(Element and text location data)
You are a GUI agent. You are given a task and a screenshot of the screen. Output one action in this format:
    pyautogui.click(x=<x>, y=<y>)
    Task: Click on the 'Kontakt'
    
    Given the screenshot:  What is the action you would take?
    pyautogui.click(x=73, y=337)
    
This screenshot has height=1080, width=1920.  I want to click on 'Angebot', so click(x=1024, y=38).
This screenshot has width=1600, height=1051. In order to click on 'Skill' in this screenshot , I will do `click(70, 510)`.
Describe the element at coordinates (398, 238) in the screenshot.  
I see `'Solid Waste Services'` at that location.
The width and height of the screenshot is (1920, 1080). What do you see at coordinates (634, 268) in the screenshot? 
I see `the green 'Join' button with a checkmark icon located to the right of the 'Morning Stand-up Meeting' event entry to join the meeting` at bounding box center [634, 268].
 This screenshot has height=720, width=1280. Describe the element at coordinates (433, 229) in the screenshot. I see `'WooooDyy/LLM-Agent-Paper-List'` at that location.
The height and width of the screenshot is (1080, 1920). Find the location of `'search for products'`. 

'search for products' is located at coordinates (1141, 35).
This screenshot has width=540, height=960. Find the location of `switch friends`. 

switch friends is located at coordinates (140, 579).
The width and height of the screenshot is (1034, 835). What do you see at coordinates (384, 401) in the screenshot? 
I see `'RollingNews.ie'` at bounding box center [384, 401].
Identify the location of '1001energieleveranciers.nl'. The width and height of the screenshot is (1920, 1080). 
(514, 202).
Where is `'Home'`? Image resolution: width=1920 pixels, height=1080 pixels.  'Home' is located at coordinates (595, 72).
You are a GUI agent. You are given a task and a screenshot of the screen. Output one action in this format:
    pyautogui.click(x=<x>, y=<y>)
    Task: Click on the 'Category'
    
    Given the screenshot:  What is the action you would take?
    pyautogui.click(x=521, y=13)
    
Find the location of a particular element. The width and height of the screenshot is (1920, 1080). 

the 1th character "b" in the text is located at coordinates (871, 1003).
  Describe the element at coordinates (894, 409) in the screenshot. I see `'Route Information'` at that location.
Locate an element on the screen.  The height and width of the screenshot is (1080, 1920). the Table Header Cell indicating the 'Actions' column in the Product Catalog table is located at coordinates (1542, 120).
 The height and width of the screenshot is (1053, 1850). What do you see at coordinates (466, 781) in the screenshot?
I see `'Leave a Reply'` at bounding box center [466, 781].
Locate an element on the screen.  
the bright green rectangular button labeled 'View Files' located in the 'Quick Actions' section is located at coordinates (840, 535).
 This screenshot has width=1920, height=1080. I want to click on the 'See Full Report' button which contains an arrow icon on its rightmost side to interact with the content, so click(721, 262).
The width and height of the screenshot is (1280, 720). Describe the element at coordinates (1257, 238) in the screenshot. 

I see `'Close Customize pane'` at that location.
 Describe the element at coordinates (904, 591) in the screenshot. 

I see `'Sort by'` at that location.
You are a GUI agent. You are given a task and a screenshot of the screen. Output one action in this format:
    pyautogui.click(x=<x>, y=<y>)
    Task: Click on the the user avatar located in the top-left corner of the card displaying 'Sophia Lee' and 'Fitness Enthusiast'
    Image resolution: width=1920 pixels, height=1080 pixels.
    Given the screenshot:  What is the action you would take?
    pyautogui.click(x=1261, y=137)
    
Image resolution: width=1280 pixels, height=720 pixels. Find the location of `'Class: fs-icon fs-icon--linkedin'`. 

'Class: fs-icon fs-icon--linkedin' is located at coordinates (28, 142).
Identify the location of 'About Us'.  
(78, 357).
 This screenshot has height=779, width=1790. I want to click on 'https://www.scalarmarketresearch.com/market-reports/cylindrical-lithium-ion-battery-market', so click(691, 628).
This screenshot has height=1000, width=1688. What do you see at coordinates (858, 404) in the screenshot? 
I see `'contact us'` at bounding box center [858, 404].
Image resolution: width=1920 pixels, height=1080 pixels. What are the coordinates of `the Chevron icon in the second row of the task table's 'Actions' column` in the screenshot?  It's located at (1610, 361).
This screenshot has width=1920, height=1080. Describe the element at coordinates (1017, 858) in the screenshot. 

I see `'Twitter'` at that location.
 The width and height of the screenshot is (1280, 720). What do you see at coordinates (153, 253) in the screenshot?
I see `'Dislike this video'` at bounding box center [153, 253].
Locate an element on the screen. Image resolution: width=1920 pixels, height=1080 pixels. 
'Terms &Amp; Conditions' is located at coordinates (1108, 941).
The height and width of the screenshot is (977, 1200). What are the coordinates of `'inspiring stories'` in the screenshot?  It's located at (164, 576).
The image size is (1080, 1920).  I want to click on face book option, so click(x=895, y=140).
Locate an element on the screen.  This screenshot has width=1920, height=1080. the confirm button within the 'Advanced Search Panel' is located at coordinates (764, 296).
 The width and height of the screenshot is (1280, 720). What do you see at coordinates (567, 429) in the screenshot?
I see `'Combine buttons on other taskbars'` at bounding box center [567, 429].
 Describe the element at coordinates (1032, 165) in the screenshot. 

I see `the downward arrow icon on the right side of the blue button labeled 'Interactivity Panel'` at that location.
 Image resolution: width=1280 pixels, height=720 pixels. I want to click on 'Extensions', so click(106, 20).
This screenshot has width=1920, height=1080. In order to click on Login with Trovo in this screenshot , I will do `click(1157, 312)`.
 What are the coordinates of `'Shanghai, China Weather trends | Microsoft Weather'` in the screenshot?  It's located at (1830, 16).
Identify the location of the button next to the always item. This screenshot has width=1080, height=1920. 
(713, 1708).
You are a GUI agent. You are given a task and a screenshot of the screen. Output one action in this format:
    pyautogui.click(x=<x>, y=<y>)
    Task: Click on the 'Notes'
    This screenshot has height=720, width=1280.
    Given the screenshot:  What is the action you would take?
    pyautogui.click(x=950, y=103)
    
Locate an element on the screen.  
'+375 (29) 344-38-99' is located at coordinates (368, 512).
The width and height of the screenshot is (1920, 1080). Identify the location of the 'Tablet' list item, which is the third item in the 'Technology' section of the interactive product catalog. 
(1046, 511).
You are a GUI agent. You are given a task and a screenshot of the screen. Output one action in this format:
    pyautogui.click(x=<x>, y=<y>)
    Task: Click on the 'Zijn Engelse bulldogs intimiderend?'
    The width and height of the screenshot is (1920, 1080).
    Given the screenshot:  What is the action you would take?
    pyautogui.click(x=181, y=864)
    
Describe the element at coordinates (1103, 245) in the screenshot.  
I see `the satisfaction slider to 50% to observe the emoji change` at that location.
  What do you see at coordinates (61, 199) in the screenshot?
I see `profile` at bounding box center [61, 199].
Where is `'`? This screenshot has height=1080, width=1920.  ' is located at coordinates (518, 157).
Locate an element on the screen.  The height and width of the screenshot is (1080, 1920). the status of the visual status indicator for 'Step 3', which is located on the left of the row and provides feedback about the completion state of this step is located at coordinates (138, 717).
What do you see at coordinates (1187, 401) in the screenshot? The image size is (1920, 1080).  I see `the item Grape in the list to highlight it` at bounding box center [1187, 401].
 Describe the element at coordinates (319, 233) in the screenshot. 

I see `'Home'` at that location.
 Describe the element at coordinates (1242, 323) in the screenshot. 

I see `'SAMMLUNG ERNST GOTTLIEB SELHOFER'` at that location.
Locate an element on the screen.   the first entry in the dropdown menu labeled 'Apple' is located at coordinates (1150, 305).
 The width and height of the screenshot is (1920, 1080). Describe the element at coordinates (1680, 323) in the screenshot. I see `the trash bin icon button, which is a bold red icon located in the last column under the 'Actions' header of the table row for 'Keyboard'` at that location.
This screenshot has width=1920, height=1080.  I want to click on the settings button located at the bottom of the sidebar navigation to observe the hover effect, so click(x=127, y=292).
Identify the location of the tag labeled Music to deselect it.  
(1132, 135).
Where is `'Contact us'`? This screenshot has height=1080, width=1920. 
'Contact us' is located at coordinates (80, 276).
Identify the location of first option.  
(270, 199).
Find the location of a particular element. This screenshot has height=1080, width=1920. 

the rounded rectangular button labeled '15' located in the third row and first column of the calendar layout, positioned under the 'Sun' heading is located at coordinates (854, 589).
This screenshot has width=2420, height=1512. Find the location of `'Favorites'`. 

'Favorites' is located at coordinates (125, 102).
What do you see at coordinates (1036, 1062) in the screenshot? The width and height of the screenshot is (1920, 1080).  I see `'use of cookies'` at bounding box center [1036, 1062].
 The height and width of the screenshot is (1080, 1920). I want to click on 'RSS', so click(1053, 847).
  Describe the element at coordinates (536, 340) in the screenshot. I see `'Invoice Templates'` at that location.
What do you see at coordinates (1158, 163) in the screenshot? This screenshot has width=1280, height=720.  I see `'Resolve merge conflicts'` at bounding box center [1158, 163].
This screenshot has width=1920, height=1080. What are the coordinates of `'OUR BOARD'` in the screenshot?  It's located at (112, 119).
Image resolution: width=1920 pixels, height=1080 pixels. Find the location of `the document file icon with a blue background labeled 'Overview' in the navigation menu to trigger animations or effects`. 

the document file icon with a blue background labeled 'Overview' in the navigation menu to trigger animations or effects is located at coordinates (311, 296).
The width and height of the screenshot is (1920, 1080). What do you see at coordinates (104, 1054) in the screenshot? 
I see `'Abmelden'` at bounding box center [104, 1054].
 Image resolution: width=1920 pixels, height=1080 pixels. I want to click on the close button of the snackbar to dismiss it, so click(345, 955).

Do this
Turn the material into a numbered list, beginning at its first line and ending with the line that contains "so click(x=1024, y=38).". Leave out blank lines and include nothing past that line.

Reply
1. You are a GUI agent. You are given a task and a screenshot of the screen. Output one action in this format:
2.     pyautogui.click(x=<x>, y=<y>)
3.     Task: Click on the 'Kontakt'
4.     Given the screenshot:  What is the action you would take?
5.     pyautogui.click(x=73, y=337)
6. This screenshot has height=1080, width=1920.  I want to click on 'Angebot', so click(x=1024, y=38).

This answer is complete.